*** Opening Records provided ***

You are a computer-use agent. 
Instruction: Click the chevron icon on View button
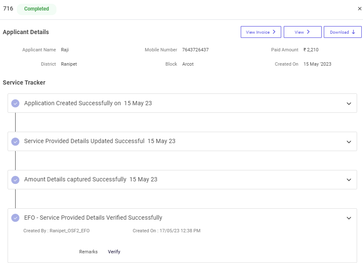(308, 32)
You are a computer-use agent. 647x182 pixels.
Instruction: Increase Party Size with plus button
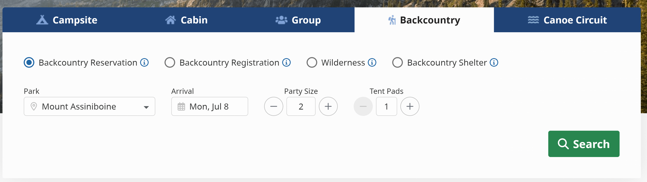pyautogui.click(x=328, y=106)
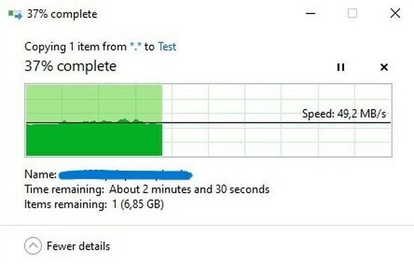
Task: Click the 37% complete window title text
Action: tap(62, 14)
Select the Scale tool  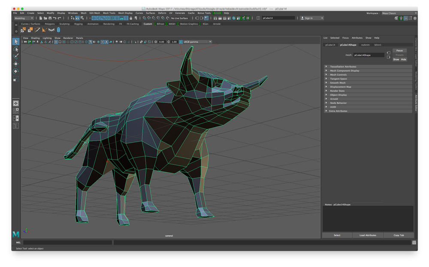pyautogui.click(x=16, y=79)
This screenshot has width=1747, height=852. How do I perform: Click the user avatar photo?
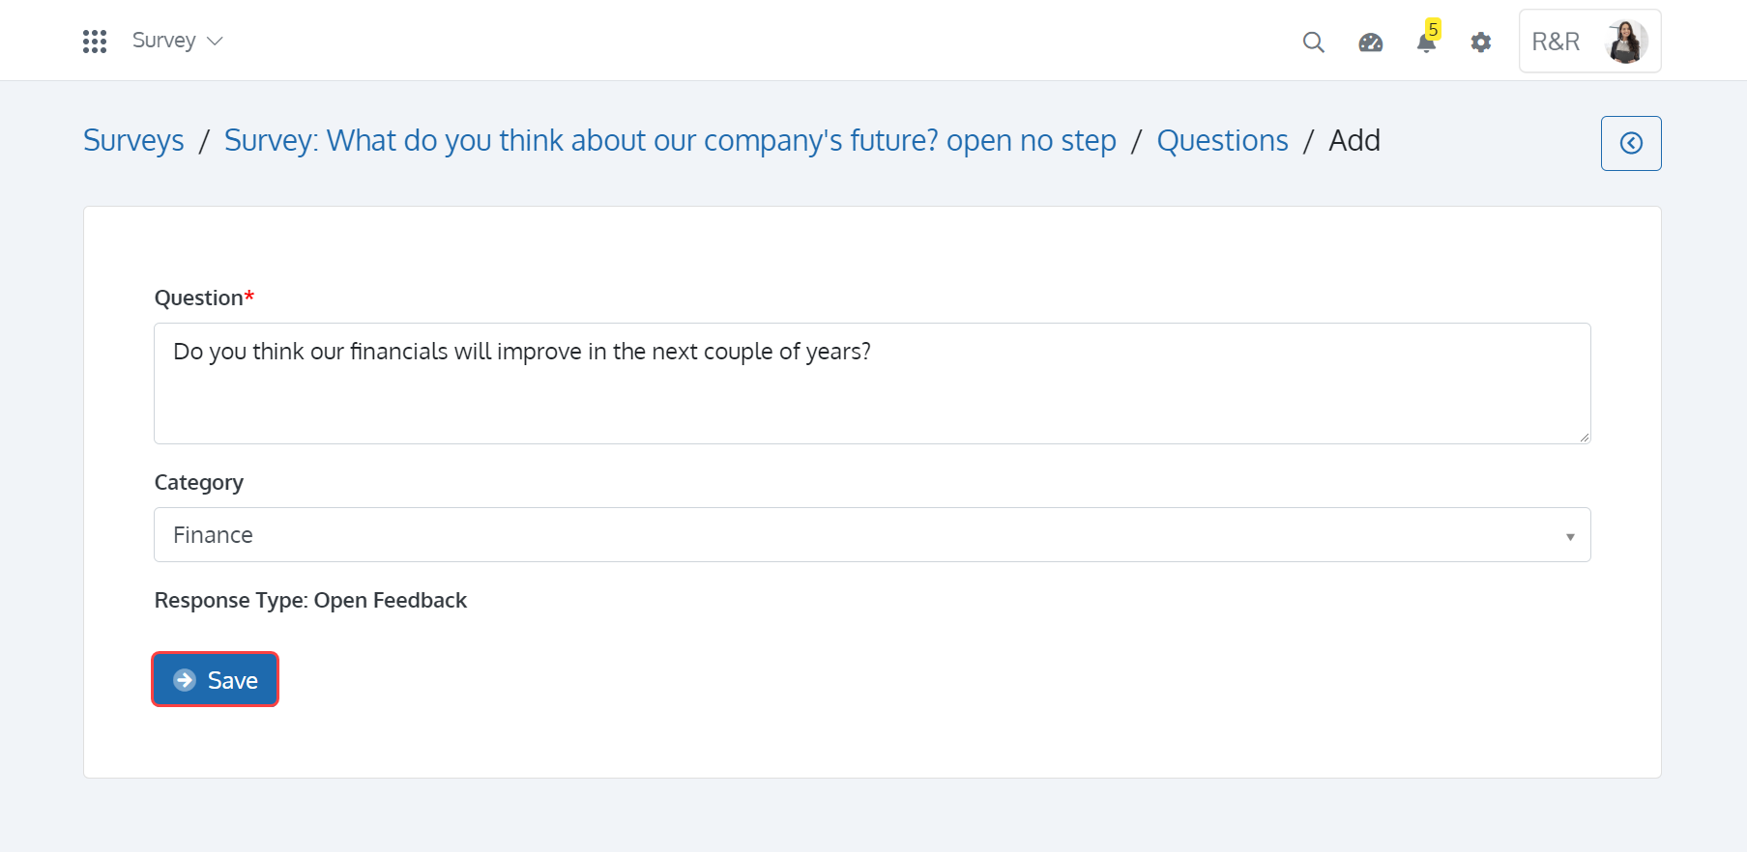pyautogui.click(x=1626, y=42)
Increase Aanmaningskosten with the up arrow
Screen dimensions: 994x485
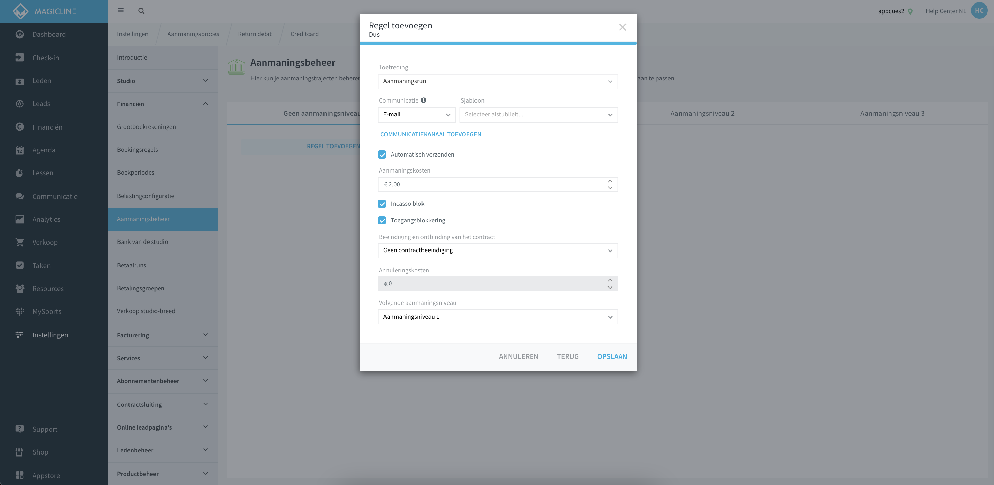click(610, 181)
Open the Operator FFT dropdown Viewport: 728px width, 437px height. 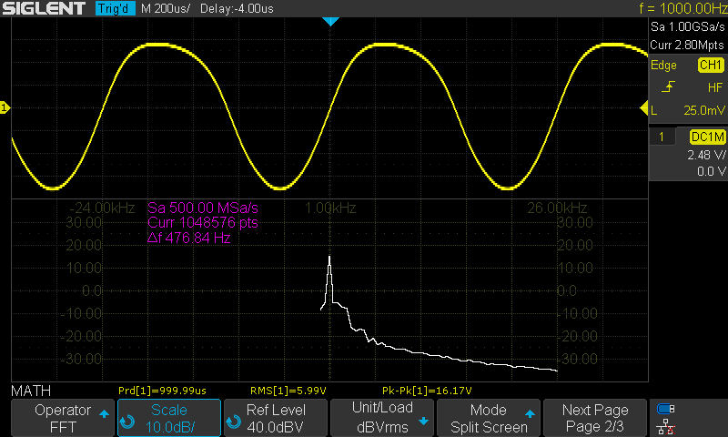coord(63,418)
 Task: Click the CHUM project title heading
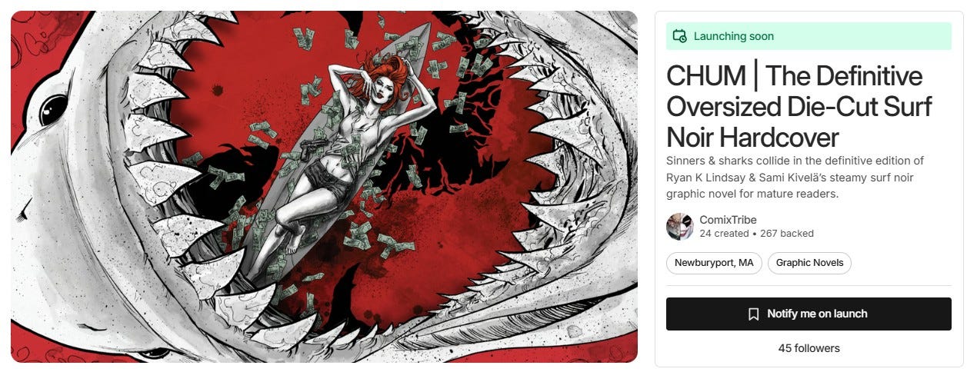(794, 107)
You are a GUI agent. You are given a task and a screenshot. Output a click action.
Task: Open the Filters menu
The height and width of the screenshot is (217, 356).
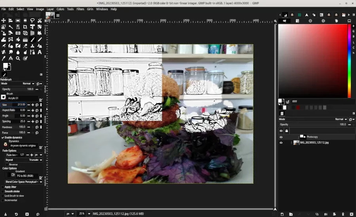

*** Closing Records provided ***

**Action item**
A count is needed of the lines in this data that contain "agent"; give the number and no other text.

**Response**
3